# What you need to do
Word for word, repeat the data; no picture should appear in the result.

# Extracted records
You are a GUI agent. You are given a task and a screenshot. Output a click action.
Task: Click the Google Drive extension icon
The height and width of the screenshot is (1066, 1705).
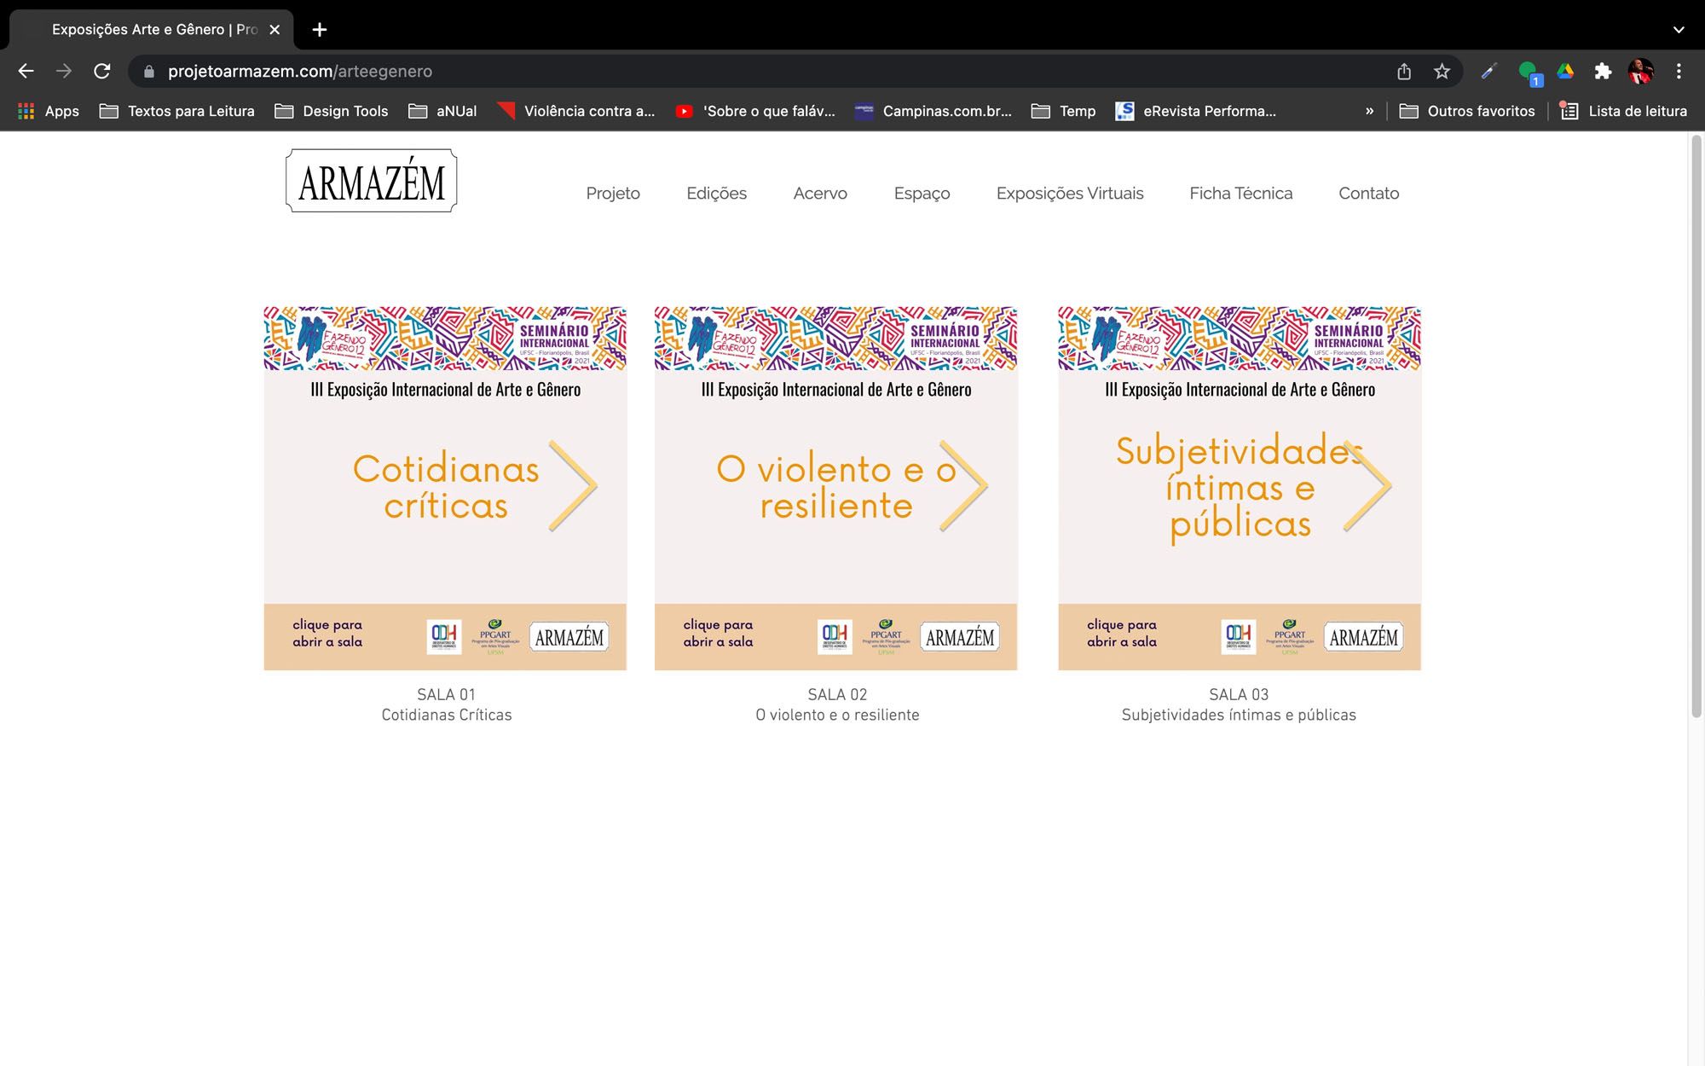point(1565,72)
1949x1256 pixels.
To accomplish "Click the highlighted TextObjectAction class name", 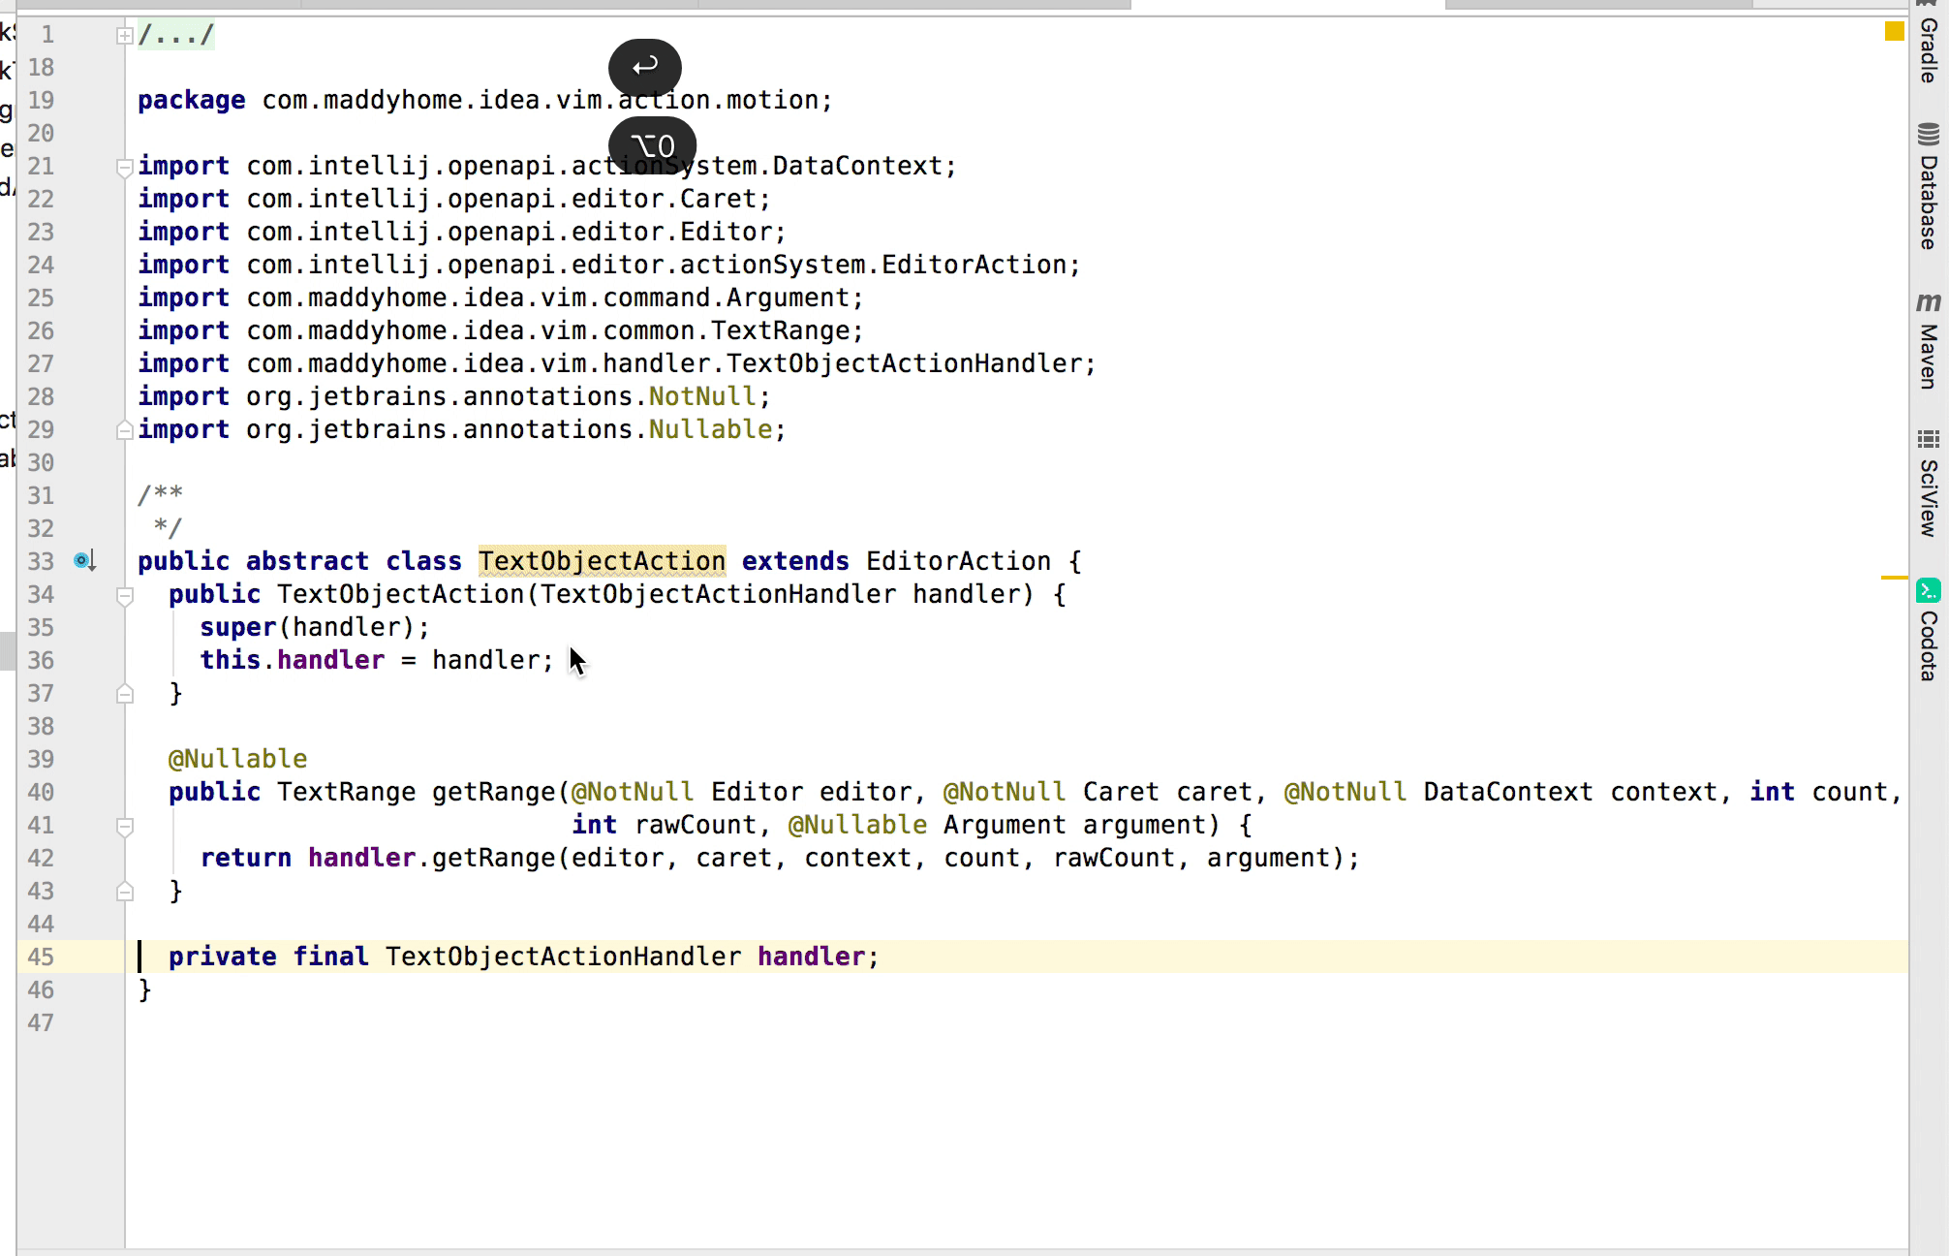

# Your response
You are a GUI agent. You are given a task and a screenshot. Output a click action.
Task: Click the Google Drive extension icon
The height and width of the screenshot is (1066, 1705).
point(1565,72)
1949x1256 pixels.
To accomplish "Click the highlighted TextObjectAction class name", 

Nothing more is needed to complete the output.